• [Extracted information]
* * * * * * * * *

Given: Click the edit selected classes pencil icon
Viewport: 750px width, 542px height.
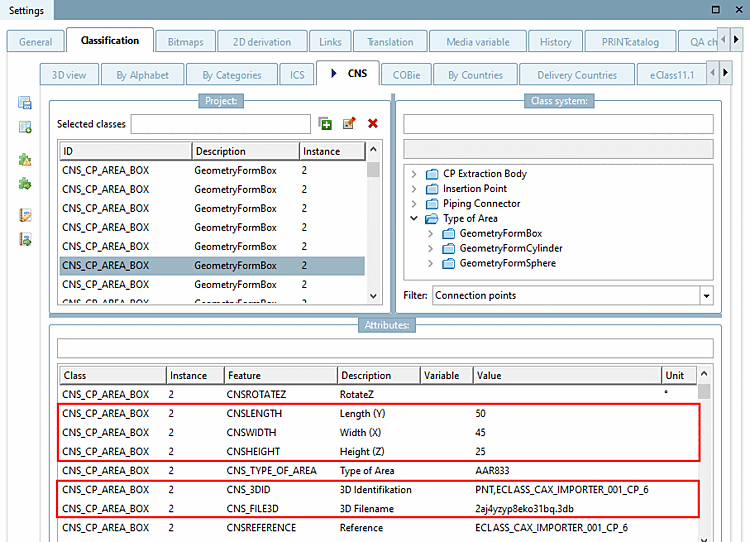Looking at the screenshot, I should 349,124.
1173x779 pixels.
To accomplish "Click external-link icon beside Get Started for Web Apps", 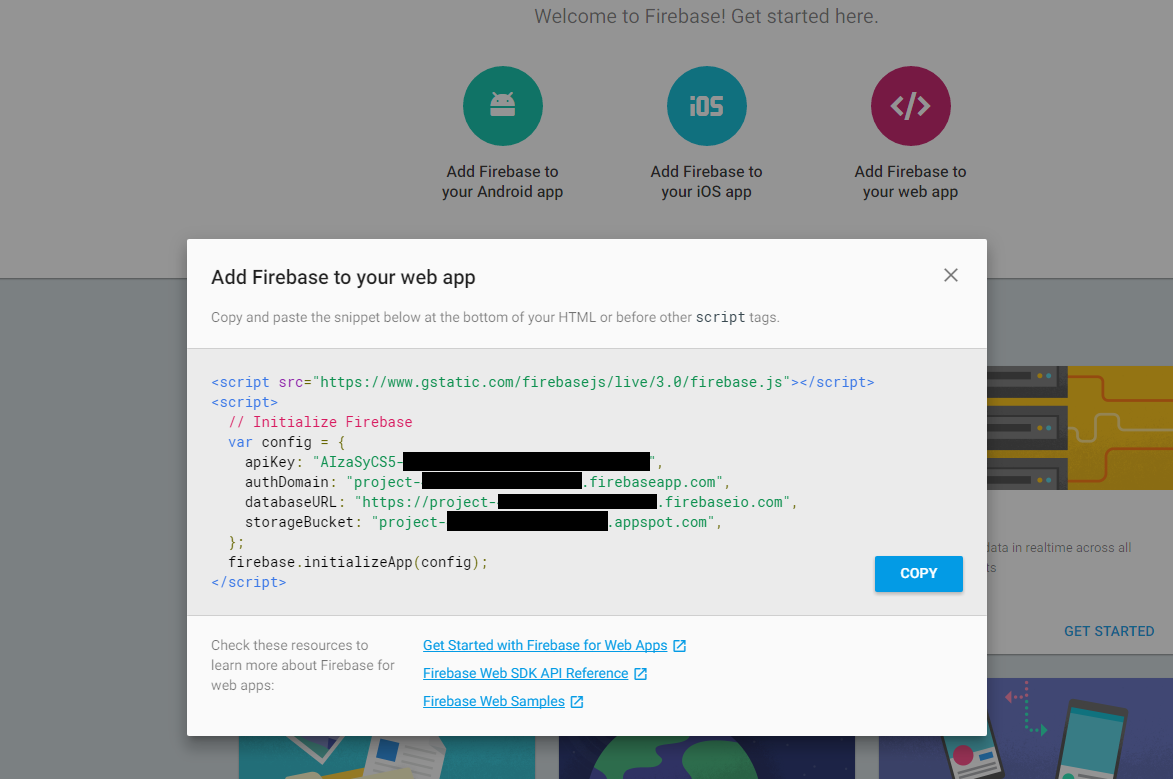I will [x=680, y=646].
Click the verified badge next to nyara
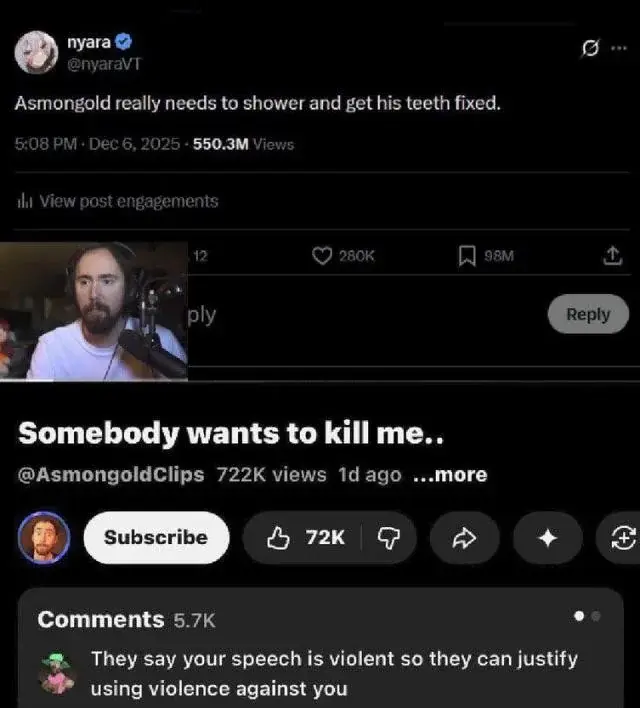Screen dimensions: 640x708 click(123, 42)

* * * * * * * * *

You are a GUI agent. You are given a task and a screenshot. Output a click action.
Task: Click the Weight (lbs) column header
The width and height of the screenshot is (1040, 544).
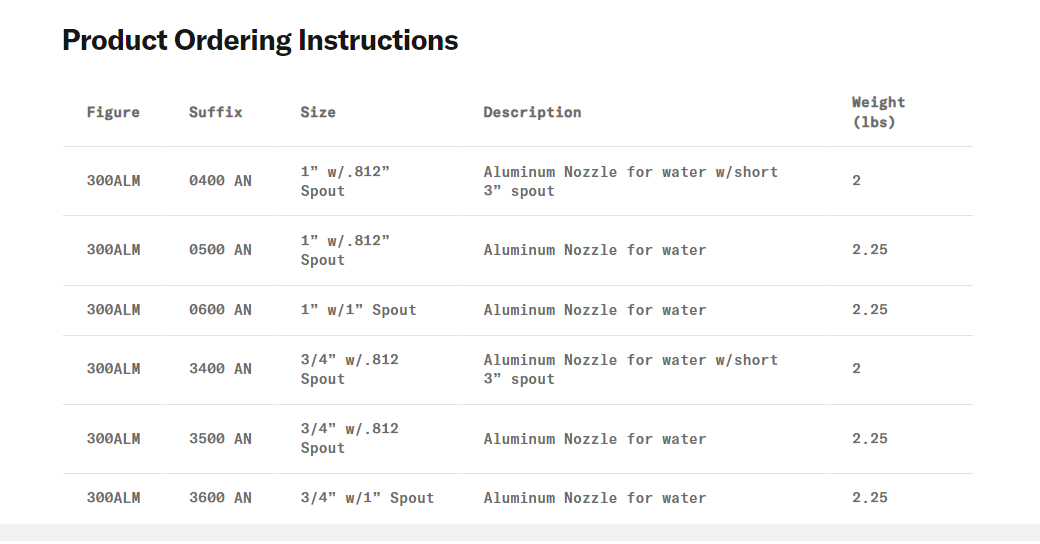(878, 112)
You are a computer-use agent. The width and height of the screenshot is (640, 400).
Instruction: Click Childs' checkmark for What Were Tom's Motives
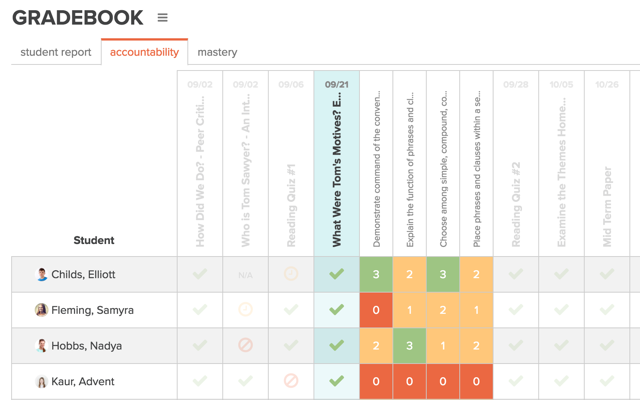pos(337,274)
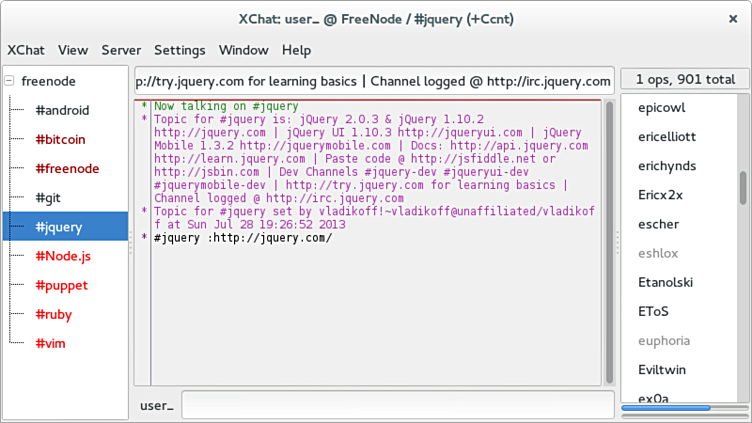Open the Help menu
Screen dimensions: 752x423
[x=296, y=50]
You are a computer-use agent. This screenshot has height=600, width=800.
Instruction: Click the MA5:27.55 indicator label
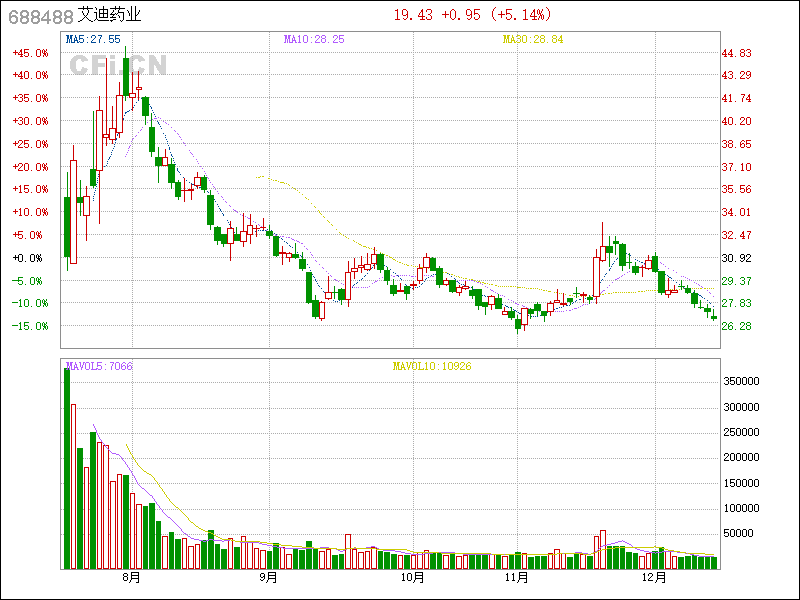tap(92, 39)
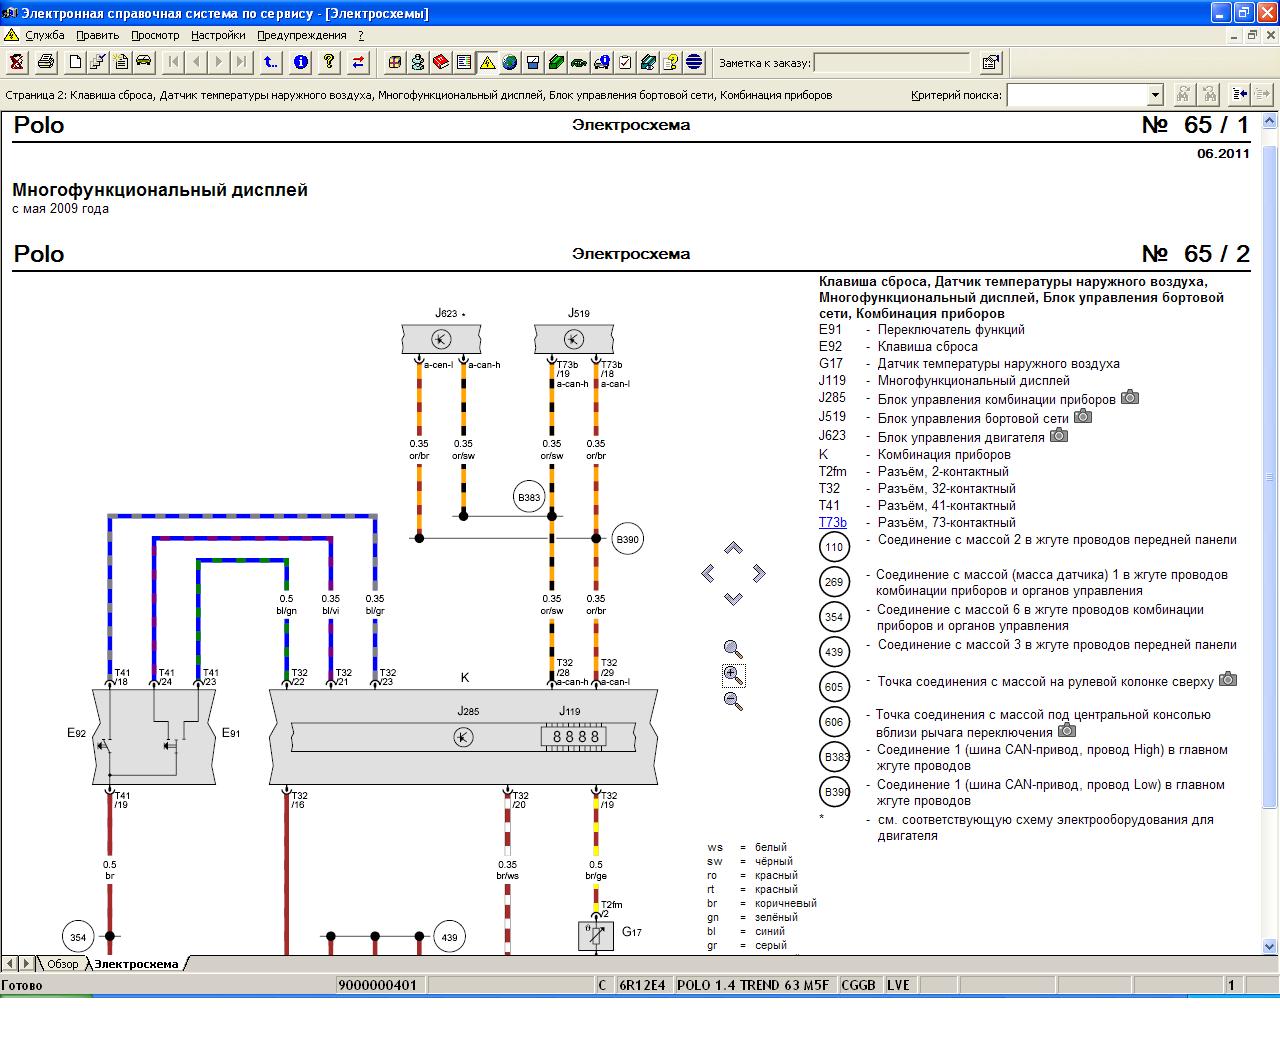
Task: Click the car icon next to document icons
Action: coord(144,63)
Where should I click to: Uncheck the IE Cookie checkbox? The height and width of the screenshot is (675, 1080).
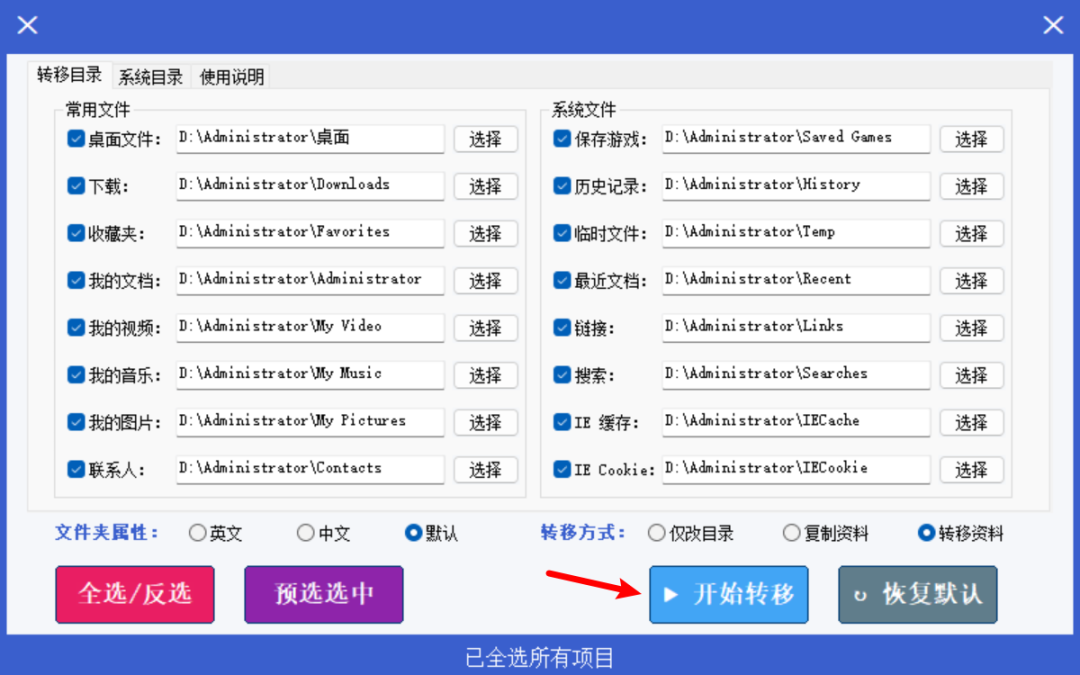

* * * * * * * * *

Please locate each line in the material above that contains the word "Instruction" and copy those lines out. Case counts.

Instruction: Click Childs' checkmark for What Were Tom's Motives
Instruction: Click the MA5:27.55 indicator label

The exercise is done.